Nell'incidente, avvenuto mentre la motovedetta della Guardia di finanza stava scortando l'altro natante nel porto di Crotone, i due finanzieri indagati, ai quali è stato notificato l'avviso di garanzia firmato dal pm della Procura di Crotone Pasquale Festa, rimasero feriti. I militari, che si trovavano a bordo della barca a vela per aiutare i migranti, rimasero feriti nell'esplosione e si tuffarono in acqua pur avendo riportato uno la frattura di una gamba e l'altro del piede, proprio nel tentativo di salvare la vita dei migranti di nazionalità, pachistana, egiziana e siriana. Sulla vicenda intervenne anche l'arcivescovo di Crotone Santa Severina, mons. Angelo Panzetta, che espresse vicinanza "agli uomini della Guardia di finanza rimasti feriti nelle operazioni di soccorso" evidenziando da parte loro "il prendersi cura del prossimo senza distinzione senza distinzione di razza,sesso, lingua e religione". L'imbarcazione sulla quale avvenne la tragedia è affondata in un tratto di mare piuttosto profondo e deve essere recuperata.

esami tecnici sul relitto

E’ durato quasi cinque ore l’incidente probatorio relativo all’indagine che coinvolge quattro militari della Guardia di Finanza di Crotone indagati dalla Procura della Repubblica di Crotone per omicidio colposo plurimo e naufragio colposo in seguito alla morte di quattro migranti avvenuta il 30 agosto scorso nell’esplosione della imbarcazione al largo delle coste crotonesi. In quell’occasione anche due dei finanzieri, oggi indagati, rimasero feriti. In aula sono comparsi sette migranti (due somali, un egiziano e quattro pakistani), di cui sei minori, che con l’aiuto degli interpreti hanno raccontato quei momenti. Le versioni fornite hanno concordato principalmente su un punto: un rabbocco di benzina nel motore dell’imbarcazione effettuato prima dell’esplosione. I testimoni hanno sottolineato che i finanzieri si sono prodigati per salvare i migranti caduti in mare dopo l’esplosione.
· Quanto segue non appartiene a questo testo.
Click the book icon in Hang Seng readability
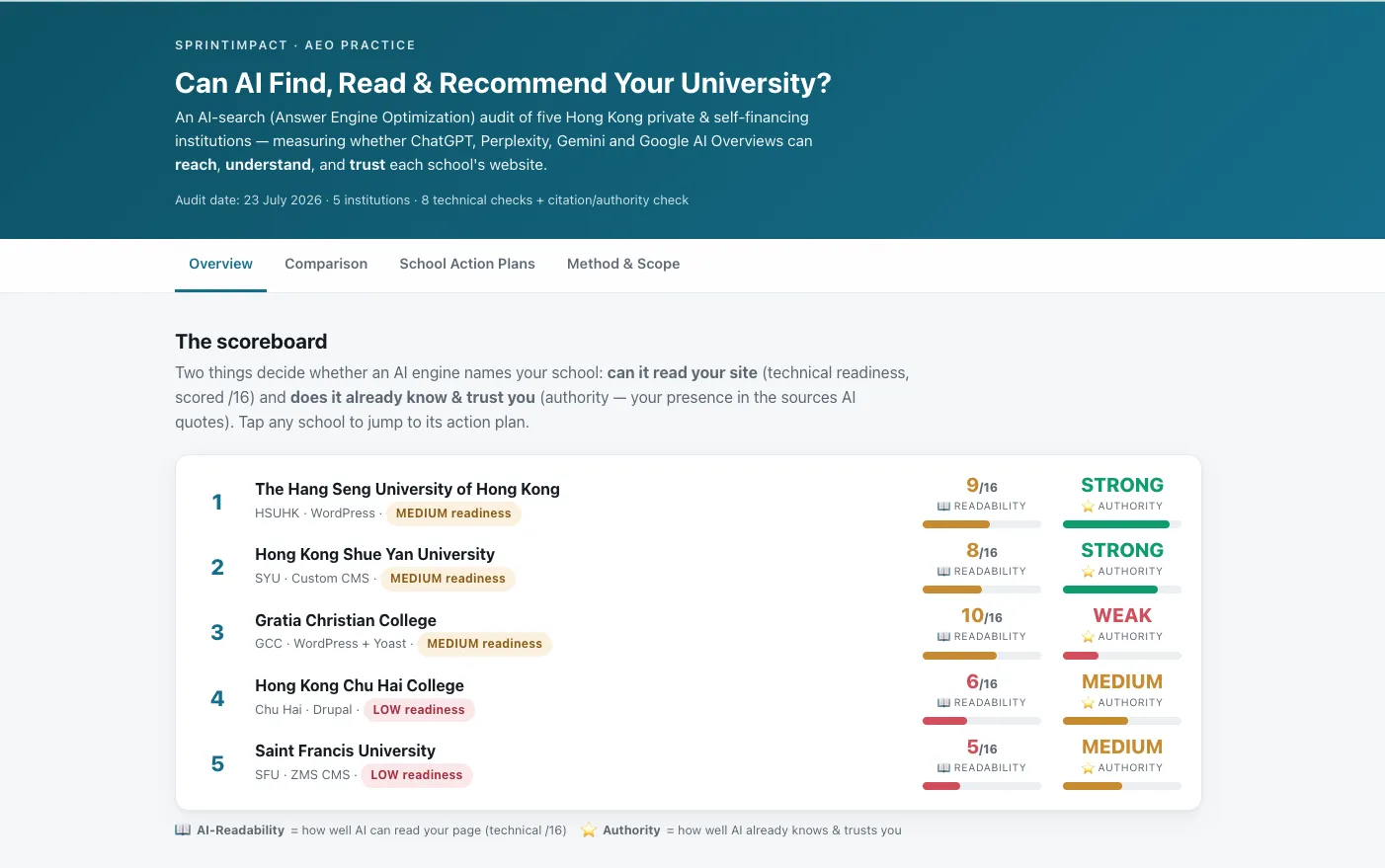 coord(943,507)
Dal racconto fatto in aula, rispondendo alle domande del pm, Pasquale Festa, è emerso che dopo l’arrivo sulle coste calabresi, a Sellia Marina, la barca a vela, dalla quale erano sbarcati una ventina di migranti oltre agli scafisti, è stata scortata dai mezzi della Guardia di Finanza e della Capitaneria di porto verso Crotone navigando a motore. Dopo quasi due ore di navigazione il motore si è spento all’altezza delle coste di Praialonga, nei pressi di Isola Capo Rizzuto. A quel punto - hanno raccontato i migranti - i due finanzieri che erano a bordo del veliero hanno provato a riaccenderlo ed hanno proceduto ad un rabbocco di carburante con l’aiuto di un uomo dello Sri Lanka, poi perito nell’incidente. Dopo un primo tentativo di far ripartire il motore andato a vuoto, si è deciso di trainare l’imbarcazione; durante il rimorchio è stato fatto ripartire il motore, ma qualche minuto dopo c’è stata l’esplosione avvenuta nella parte centrale della barca e non quindi nella zona di poppa dove si trovava il motore. Solo successivamente all’esplosione c’è stato l’incendio, sempre nella parte centrale della barca, e una successiva esplosione. Un dato questo non secondario visto che le difese, rappresentate dagli avvocati Pasquale Carolei, Filly Pollinzi ed Emanuele D’Alessandro, hanno evidenziato al termine dell’udienza che il gasolio non è un carburante che esplode. I testimoni hanno anche riferito della presenza di taniche di carburante a bordo della barca. Alcuni hanno indicato la presenza di una bombola di gas e di un fornello da cucina ma nessuno ha visto usarlo. Il prossimo passo nell’indagine sarà il recupero del relitto dal cui esame si potrebbero avere dei dati tecnici rilevanti sulle cause dell’esplosione.